*Text section*.
· · ·

# cell phone signal boosters?



## greenLED (Jun 9, 2008)

I know about the bogus stickers that you put on your cell to boost the signal, but is there a *real* device that could boost cell phone signals in and around a house where reception is sketchy (at best)?

Thanks.


----------



## Trashman (Jun 9, 2008)

Use a headset (bluetooth, for more range) and set your cell phone flat on a piece of aluminum foil or on some type of flat, non-ferrous metal (I used to use a pewter plate and have found that flat copper, aluminum and brass plates also work.). That's it. It may not work with all cell phones, but my wife and I did not used to have signals in our houses (when we first met) and this absolutely worked for us. We both used (and still use) Nokia, non-flip phones. No hokus pokus or mythological acounts, here, either--we'd set our phones on the foil (or plate) and see our signal bars go from 0-1 to 3-7, remove the phones and the signal bars go back down. Eventually, Cingular improved the service in both of our areas and we didn't need to do that anymore, but when we needed it, it was miraculous. It worked *every* time. I've reported this on EDCF, a long time ago, I think, and I seem to remember someone reporting that it did not work for them. It may be specific to the position of the phone's internal.

You're right about those stickers, they are definitely bogus!


----------



## Mike Painter (Jun 9, 2008)

There are both active and passive antennaas that do this.

· · ·

*Information shown*.
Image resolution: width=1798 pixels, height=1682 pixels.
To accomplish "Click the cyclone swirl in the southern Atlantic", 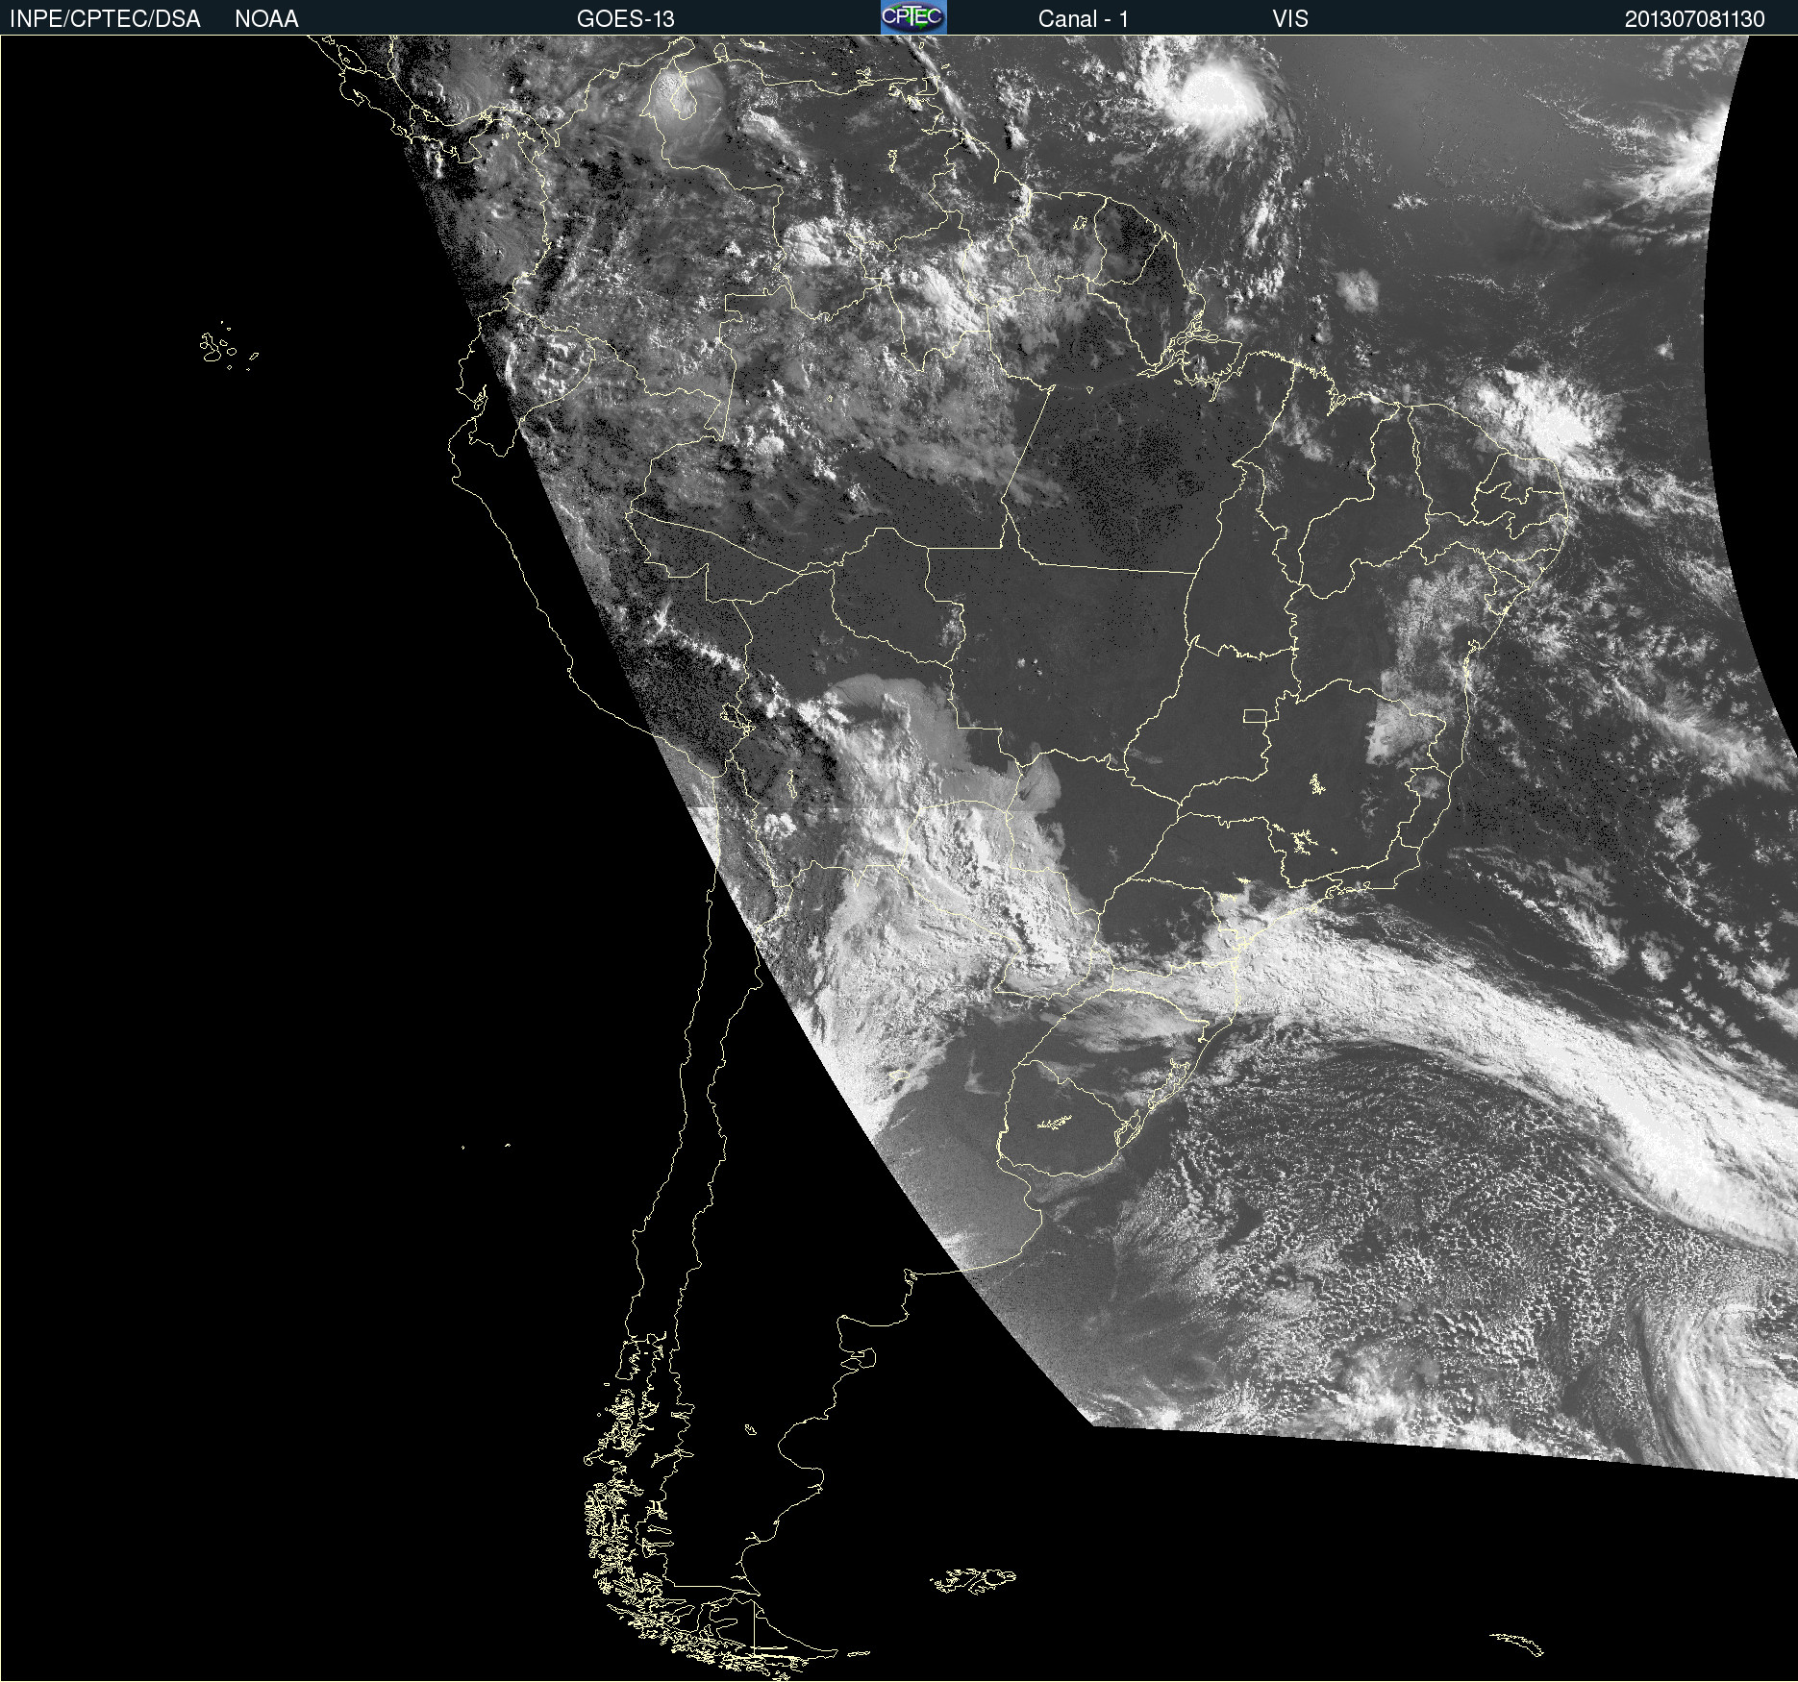I will click(x=1731, y=1384).
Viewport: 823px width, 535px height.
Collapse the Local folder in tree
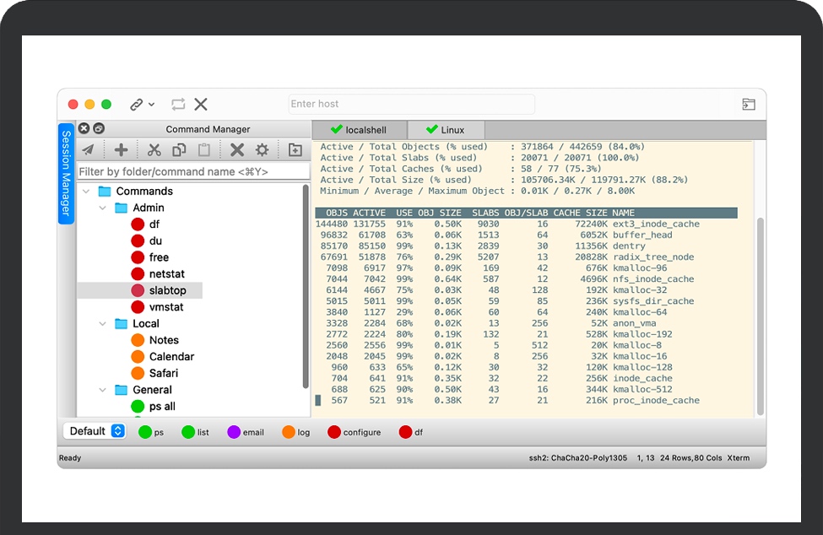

· · ·

*What is required*.
Pick up the forum thread on cell phone signal boosters after its last line and write what comes next.

*The answer*.
Most of the passive ones ar aimed for car interiors and I don't know how well they would work in a house.
Active ones are fairly expensive.
ebay "cell phone antenna repeater" will get you some ideas.


----------



## scott.cr (Jun 9, 2008)

There are high-power cell phone repeaters available. See HERE for example. These are very easy to find on Google. However they may not be legal in terms of violating your cell phone provider contract, since these devices aren't "certified" by any providers right now.

(I work for a company that manufactures RF amplifiers... we researched producing these, but it's a no-go because no providers would agree to let us certify it on their network.)


----------



## Manzerick (Jun 9, 2008)

Depending on your carrier there are solutions where you hook inot your internet connection and your phone iwll transmit in VoIP form. The good thing is that most calling is included witht his option. I don't have much info on it but it has been explained in a few meetings here and there (when I wasn't sleeping lol)


----------



## greenLED (Jun 9, 2008)

Thanks, guys! So it's a "cell phone repeater" that I need. I'll have to check what kind of network/signal we're under. 

...or do the VoIP thing. :thinking:


----------



## acourvil (Jun 9, 2008)

Sometimes also called "extenders." I got a zBoost YX510-PCS/CEL Dual Band Cell Phone Extender last summer, and it has eliminated the dead spots in our house.


----------



## Aluminous (Jun 9, 2008)

Trashman said:


> Use a headset (bluetooth, for more range) and set your cell phone flat on a piece of tin foil or on some type of flat, non-ferrous metal (I used to use a pewter plate and have found that flat copper, aluminum and brass plates also work.).


Would aluminum foil work?


----------



## Led_Blind (Jun 9, 2008)

only on your head!


----------



## Trashman (Jun 9, 2008)

Aluminous said:


> Would aluminum foil work?



Woops...that's what I meant--aluminum foil! Thanks! Basically, if it's flat, metal, and a magnet doesn't stick to it, it should work. 

I just edited the word "tin" out of my first post. I think my mom referred to it as "tin foil," so that's what came out as I was typing. Wikipedia says aluminum is sometimes mistakenly referred to as "tin foil." Yep, they're right!


----------



## GLOCK18 (Jun 9, 2008)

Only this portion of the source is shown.